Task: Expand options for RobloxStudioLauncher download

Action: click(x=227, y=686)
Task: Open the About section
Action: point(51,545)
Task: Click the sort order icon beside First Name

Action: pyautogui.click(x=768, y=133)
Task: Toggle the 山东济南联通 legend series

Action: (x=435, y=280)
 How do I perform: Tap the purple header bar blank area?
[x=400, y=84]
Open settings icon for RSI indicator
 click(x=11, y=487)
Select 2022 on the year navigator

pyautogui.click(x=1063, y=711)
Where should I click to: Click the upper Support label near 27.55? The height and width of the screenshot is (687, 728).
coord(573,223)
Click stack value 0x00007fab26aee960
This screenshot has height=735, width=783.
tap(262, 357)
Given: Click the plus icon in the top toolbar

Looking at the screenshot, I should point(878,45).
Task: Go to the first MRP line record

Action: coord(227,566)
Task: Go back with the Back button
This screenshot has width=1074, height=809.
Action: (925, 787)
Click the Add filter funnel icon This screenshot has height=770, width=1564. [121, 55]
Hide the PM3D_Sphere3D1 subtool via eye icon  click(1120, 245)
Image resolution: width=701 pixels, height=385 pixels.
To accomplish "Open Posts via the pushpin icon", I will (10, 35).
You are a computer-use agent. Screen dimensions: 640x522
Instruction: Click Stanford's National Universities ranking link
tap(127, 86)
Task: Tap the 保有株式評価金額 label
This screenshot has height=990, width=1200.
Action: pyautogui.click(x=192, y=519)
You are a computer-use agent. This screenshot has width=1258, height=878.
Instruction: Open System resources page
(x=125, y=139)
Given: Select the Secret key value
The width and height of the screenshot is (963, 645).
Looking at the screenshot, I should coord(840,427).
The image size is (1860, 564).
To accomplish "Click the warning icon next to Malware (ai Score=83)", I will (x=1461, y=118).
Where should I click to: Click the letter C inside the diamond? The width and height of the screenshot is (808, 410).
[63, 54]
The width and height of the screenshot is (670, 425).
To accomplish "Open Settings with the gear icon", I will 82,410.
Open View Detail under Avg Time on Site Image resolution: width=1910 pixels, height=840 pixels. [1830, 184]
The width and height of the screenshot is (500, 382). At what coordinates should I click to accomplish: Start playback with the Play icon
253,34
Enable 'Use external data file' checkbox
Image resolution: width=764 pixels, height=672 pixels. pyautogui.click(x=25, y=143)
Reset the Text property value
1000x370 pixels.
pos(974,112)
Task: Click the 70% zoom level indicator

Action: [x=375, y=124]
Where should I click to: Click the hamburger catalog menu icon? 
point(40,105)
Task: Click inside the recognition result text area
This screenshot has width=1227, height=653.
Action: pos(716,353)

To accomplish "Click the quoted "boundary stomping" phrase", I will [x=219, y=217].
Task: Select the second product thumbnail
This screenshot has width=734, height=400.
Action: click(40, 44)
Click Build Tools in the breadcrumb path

^^^^

> [PROBLEM DETAILS]
Which lines in the records above hold the string "computer"? Copy each of them.

> [THE ANSWER]
You are a computer-use agent. Screen dimensions: 640x522
You are a computer-use agent. This screenshot has width=1258, height=878.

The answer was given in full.